AIM OF THE EXERCISE: The word "status" marks the lines to copy; find all of them in the entries below.

DATA UNDER STUDY:
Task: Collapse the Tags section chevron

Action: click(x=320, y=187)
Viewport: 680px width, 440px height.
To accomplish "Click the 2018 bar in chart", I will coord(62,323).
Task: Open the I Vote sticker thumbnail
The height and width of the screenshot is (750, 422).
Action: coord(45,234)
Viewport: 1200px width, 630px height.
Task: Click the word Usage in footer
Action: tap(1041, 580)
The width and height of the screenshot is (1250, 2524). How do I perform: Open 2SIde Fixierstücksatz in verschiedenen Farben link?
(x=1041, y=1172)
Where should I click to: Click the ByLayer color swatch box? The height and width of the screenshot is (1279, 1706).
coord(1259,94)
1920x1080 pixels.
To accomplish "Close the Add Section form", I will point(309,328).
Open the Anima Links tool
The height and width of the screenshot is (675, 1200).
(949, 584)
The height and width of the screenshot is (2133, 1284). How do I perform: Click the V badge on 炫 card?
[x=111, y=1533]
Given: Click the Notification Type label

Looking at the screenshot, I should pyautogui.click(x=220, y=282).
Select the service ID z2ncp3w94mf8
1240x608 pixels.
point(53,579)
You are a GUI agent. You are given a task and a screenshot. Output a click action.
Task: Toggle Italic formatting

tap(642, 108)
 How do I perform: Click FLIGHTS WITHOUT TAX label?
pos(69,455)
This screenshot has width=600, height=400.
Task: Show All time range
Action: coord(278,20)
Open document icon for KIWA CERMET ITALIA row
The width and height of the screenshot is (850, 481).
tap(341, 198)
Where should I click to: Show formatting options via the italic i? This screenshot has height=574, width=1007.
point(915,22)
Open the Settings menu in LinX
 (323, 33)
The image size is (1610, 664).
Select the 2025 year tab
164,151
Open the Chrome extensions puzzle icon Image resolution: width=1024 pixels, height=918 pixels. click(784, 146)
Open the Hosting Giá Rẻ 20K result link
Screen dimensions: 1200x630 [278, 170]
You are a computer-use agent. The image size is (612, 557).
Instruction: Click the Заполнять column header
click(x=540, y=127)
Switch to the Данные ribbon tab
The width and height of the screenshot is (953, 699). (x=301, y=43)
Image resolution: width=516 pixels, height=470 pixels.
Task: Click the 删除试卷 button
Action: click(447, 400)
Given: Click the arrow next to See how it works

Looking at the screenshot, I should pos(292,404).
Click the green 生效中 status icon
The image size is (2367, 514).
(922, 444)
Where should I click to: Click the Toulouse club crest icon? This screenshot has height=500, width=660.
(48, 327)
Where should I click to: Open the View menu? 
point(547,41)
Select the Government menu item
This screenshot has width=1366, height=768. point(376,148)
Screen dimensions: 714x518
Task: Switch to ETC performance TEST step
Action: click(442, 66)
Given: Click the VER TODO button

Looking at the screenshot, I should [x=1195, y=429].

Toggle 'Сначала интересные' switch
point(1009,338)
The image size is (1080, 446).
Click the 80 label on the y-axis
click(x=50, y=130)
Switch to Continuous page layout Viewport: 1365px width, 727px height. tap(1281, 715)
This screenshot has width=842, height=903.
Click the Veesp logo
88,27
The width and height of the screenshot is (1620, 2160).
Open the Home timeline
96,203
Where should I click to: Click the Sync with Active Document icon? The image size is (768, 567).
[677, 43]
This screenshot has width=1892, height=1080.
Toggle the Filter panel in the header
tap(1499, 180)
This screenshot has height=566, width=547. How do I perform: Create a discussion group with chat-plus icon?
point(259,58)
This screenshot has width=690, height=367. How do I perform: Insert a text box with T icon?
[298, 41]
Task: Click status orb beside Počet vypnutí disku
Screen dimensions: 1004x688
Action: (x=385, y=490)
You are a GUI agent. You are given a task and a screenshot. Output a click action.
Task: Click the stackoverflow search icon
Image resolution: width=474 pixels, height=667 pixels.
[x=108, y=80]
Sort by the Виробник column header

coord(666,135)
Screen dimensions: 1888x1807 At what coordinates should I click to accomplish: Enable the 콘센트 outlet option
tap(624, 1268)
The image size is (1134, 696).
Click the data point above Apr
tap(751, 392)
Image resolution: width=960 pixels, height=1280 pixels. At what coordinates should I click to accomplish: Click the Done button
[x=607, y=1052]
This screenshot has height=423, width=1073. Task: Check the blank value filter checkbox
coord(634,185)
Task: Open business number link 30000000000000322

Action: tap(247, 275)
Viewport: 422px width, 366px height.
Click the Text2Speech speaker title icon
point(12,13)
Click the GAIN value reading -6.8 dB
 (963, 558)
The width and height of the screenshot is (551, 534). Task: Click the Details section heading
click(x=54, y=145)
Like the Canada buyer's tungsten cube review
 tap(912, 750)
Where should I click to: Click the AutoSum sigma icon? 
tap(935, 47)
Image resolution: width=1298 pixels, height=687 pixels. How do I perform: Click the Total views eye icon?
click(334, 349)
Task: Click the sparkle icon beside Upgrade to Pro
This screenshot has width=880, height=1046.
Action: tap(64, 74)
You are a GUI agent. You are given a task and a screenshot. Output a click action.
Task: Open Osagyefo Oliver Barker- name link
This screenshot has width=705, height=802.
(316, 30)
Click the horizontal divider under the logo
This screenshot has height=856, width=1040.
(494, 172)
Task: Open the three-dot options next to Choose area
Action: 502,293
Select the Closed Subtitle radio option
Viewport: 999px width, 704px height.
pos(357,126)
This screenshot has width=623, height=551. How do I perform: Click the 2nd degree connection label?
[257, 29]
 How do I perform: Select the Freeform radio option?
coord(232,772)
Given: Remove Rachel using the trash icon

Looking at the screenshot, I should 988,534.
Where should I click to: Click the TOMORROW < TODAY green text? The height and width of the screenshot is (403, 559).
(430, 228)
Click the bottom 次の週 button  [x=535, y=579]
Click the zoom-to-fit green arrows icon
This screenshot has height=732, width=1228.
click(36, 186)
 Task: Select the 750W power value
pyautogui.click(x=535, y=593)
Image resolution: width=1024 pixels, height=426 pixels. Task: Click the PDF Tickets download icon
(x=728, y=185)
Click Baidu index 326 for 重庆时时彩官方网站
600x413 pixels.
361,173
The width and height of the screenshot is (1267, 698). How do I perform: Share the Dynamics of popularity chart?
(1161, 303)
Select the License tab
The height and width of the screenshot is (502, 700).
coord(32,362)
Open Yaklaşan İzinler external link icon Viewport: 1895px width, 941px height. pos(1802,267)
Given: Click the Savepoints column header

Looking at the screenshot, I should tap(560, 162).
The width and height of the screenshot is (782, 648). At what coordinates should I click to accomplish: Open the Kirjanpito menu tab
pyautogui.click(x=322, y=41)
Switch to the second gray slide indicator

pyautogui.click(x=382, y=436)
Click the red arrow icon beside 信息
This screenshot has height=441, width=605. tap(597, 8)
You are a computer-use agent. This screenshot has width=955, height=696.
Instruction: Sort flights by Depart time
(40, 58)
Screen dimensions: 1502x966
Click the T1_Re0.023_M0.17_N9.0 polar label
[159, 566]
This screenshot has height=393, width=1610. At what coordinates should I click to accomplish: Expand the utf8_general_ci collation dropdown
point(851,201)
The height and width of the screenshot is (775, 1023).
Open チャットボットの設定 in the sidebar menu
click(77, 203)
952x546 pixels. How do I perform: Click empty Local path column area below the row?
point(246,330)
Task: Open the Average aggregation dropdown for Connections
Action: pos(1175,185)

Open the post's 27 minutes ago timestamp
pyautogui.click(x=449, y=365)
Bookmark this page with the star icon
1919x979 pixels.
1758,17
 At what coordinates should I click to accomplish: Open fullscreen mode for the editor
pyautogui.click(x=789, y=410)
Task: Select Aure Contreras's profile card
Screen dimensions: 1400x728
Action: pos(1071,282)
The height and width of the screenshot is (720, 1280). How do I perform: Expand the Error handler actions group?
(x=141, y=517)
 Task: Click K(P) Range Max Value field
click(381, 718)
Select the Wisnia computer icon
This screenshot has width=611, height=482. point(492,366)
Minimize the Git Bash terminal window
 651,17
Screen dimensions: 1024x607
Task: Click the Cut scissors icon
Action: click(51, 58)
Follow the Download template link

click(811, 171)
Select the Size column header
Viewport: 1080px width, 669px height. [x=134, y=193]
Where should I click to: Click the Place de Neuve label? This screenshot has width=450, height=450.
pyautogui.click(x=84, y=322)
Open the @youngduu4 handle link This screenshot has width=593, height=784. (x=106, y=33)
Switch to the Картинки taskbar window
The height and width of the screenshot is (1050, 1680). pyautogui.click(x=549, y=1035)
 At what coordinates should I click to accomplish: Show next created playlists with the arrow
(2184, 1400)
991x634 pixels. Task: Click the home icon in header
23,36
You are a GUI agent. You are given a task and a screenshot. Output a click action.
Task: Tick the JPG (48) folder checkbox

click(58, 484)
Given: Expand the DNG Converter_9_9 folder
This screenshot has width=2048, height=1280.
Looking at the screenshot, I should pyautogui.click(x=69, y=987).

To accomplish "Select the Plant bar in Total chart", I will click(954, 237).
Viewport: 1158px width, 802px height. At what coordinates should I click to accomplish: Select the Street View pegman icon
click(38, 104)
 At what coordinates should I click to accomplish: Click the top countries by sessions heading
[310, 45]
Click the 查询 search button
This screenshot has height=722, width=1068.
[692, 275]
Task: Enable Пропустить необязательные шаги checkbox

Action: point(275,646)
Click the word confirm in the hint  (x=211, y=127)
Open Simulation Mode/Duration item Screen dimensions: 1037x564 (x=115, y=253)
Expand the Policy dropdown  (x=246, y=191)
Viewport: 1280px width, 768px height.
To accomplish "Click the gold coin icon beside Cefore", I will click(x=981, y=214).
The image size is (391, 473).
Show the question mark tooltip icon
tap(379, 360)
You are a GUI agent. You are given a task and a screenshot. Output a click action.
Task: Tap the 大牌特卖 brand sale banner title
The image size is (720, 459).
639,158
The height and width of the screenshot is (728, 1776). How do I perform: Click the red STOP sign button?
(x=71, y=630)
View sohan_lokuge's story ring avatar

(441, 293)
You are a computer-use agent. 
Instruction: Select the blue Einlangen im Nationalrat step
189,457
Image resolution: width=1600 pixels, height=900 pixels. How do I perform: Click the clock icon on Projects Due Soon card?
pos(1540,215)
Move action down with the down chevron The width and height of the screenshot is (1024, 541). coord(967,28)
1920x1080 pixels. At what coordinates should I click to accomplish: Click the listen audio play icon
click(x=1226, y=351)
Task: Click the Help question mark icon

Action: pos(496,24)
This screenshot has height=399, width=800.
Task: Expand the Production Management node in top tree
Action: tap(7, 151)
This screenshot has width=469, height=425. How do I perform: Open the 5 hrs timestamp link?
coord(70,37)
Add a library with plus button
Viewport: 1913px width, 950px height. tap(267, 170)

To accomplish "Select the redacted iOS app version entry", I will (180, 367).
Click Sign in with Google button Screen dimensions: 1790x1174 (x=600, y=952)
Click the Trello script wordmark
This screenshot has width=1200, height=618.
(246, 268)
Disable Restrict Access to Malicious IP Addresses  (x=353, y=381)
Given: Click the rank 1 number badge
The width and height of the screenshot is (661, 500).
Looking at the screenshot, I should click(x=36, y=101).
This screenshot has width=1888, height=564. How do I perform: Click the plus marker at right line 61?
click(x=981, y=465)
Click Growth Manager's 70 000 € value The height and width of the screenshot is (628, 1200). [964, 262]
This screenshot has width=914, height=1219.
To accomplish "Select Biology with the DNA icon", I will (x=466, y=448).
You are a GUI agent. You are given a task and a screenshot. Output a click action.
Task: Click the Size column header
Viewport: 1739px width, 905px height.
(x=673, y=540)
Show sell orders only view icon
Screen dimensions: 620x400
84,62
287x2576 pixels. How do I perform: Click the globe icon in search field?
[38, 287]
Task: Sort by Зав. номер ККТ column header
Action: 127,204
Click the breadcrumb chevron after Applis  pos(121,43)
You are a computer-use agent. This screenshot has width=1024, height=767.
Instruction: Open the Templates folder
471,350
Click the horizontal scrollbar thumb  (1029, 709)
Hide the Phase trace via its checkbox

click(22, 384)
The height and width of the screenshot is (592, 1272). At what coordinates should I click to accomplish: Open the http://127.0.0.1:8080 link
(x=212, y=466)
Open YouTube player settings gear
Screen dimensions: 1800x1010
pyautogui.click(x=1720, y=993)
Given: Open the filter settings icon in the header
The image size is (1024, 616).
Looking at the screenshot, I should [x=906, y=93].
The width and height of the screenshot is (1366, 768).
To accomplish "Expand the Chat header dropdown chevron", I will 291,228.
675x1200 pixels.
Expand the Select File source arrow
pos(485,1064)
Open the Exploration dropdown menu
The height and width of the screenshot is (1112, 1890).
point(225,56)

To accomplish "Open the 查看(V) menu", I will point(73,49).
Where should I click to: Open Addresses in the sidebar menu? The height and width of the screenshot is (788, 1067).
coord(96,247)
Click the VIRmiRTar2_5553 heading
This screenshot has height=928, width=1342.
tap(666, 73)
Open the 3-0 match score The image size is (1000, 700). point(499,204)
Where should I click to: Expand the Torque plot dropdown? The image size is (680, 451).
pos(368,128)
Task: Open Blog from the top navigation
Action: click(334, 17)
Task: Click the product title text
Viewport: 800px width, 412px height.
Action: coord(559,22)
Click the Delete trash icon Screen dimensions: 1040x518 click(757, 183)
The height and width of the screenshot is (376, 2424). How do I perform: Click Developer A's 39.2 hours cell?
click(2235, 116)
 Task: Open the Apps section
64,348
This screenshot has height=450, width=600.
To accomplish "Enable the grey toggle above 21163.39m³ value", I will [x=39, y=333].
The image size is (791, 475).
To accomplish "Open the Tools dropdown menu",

RESPONSE AREA:
Click the green 生效中 status icon
Task: Click status orb beside Počet vypnutí disku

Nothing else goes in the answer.